* **Given instruction A**
Using the Senior Platform Engineer posting below, answer each question on its own line.
(i) Which languages does it name for developing automation?
(ii) Which hypervisor does it mention?
(iii) Which OpenStack services does it list by name?
* **Given instruction B**
Resume the Senior Platform Engineer posting below, continuing after its last sentence.

* **Page**
Overview
We are seeking a highly technical Senior Platform Engineer with deep expertise in Linux Engineering, OpenStack development, Kubernetes, and GPU-enabled infrastructure to design, build, and operate SIG’s next-generation infrastructure platforms supporting trading and core technology environments.
This is a hands‑on engineering role focused on building and tuning scalable, resilient, and high‑performance infrastructure systems across CPU and GPU workloads. The ideal candidate will have strong Linux internals knowledge, experience developing and operating cloud‑native platforms, and a deep understanding of distributed systems architecture, including the efficient provisioning, isolation, and performance tuning of accelerator‑based compute resources.
What We're Looking For
Linux Systems Engineering
Deep troubleshooting across kernel, networking stack, storage, and performance layers.
Performance tuning for low‑latency systems (CPU pinning, NUMA, IRQ balancing, kernel tuning).
Develop automation using Python, Go, or similar languages.
Build and maintain infrastructure tooling and internal platform services.
Implement high‑availability solutions and disaster recovery strategies.
Perform root cause analysis for production incidents affecting distributed systems.
Design, deploy, and operate GPU‑enabled infrastructure. Optimize GPU utilization (memory bandwidth, PCIe throughput, multi‑process service, MIG partitioning where applicable).
Tune workloads to efficiently leverage NVIDIA GPUs (or equivalent accelerators) for compute‑intensive applications.
Troubleshoot GPU driver, CUDA, kernel module, and firmware‑related issues in production environments.
OpenStack Development & Cloud Infrastructure
Develop and extend OpenStack services (Nova, Neutron, Cinder, Keystone, etc.).
Build custom integrations and automation around OpenStack APIs.
Optimize compute, networking, and storage performance for high‑performance workloads.
Design multi‑tenant OpenStack architectures with strong isolation and security.
Contribute to infrastructure‑as‑code frameworks managing OpenStack environments.
Debug and resolve deep issues across hypervisors (KVM), networking layers, and control plane services.
Integrate OpenStack environments with Kubernetes platforms (hybrid cloud architectures).
Kubernetes Platform Engineering
Design, build, and operate highly available, production‑grade Kubernetes clusters.

* **Information supplied**
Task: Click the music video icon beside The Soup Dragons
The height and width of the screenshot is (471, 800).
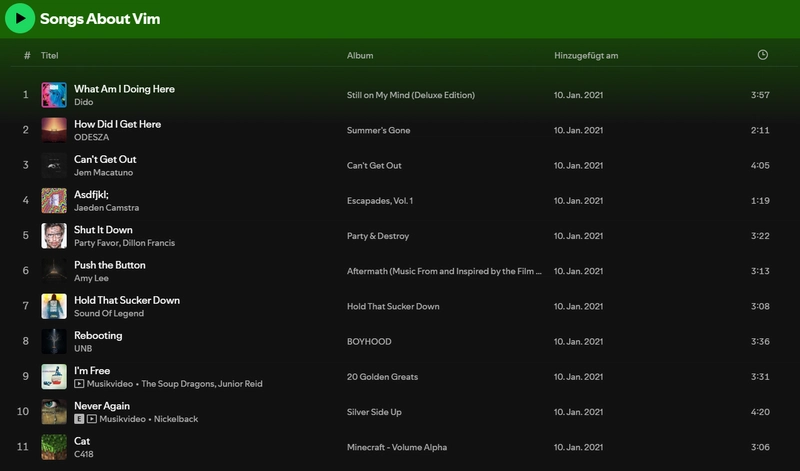Action: point(80,384)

* **Task output A**
(i) Python, Go, or similar languages
(ii) KVM
(iii) Nova, Neutron, Cinder, and Keystone

* **Task output B**
Develop and maintain Kubernetes operators, controllers, and custom resource definitions (CRDs).
Implement advanced scheduling, multi‑tenancy, and workload isolation strategies.
Optimize cluster performance for low‑latency and high‑throughput workloads.
Integrate Kubernetes with CI/CD pipelines and GitOps workflows.
Implement cluster observability using Prometheus, Grafana, OpenTelemetry, etc.
Design and enforce networking policies (CNI), ingress architecture.
Implement secure cluster design including RBAC, OPA/Gatekeeper, secrets management, and runtime security.
Automation & Infrastructure as Code
Design and maintain infrastructure using Terraform, Ansible, Helm, or similar tools.
Build CI/CD pipelines for infrastructure and platform deployments.
Implement immutable infrastructure and GitOps methodologies.
Create automated validation, testing, and deployment frameworks for platform services.
Required Technical Skills
Advanced Linux systems knowledge (kernel, networking, storage)
Experience deploying and operating GPU‑enabled Linux servers
Understanding of CUDA drivers, GPU kernel modules
Performance profiling and tuning workloads for compute‑intensive applications.
Hands‑on OpenStack development and operations experience
Strong experience administering and engineering production Kubernetes clusters
Strong understanding of distributed systems principles:
Consensus
Replication
Fault tolerance
CAP theorem tradeoffs
Experience with
Python or similar programming languages
Infrastructure as Code (Terraform, Ansible)
Container runtimes (containerd, CRI‑O)
Observability stacks (Prometheus, Grafana, ELK)
Desirable Experience
Experience in low‑latency or high‑performance trading environments
High‑performance networking (DPDK, SR‑IOV, CNI tuning)
Storage systems (Ceph, distributed storage, NVMe optimization)
Contribution to open‑source projects (Kubernetes, OpenStack)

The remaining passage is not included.